### Task prompt:
Pick out each line with the word "will" from the material that follows.
# # #
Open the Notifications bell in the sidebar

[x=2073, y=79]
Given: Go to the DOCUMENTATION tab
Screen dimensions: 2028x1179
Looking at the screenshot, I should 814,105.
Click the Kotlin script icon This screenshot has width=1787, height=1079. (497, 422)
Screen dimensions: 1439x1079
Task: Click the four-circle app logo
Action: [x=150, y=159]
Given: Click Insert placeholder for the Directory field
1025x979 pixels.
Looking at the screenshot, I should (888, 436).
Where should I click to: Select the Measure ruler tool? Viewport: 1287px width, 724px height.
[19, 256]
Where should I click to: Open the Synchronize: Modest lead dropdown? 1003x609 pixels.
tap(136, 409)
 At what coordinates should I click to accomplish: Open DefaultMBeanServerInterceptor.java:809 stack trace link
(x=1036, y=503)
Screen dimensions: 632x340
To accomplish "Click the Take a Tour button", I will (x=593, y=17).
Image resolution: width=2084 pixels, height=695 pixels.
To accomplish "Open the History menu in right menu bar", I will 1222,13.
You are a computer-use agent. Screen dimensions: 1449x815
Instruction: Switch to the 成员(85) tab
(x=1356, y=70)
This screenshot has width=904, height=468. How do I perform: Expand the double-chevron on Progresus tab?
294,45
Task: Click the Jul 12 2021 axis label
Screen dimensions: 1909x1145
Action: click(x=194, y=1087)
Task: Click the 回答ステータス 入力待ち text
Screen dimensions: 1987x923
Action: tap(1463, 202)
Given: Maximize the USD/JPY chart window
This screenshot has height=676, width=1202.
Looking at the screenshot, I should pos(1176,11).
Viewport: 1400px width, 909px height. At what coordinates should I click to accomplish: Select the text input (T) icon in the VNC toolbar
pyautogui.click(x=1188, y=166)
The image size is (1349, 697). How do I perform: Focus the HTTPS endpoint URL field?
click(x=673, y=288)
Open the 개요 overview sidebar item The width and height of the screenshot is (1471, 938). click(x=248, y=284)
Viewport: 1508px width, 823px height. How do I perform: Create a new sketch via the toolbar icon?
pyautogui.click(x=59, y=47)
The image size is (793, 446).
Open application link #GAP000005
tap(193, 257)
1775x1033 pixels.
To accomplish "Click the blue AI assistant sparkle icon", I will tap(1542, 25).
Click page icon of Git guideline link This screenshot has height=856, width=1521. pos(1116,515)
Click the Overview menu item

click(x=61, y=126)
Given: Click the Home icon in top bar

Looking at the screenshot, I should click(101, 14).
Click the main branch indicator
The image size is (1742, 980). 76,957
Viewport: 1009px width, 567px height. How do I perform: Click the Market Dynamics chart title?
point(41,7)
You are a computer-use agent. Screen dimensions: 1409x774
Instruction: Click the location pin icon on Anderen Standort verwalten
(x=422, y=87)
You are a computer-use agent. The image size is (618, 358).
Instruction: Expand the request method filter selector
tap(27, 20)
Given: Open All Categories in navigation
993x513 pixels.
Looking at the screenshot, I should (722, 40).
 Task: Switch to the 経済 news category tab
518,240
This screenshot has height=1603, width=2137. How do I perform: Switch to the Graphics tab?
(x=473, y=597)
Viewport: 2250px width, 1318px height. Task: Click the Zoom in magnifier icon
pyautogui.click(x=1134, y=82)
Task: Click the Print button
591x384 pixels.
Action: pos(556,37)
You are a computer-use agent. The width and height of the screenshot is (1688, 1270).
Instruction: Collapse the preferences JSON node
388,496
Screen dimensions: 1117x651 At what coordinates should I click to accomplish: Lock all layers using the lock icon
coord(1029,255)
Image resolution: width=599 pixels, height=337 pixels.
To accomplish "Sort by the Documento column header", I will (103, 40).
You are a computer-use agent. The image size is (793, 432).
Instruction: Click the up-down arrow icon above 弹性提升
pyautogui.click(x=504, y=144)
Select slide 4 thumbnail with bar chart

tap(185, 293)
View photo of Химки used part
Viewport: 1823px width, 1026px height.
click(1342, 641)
# # #
### Response area:
To accomplish "Click the Take a Tour button", I will (x=593, y=17).
To accomplish "Open the History menu in right menu bar", I will 1222,13.
To accomplish "Click the blue AI assistant sparkle icon", I will tap(1542, 25).
To accomplish "Sort by the Documento column header", I will (103, 40).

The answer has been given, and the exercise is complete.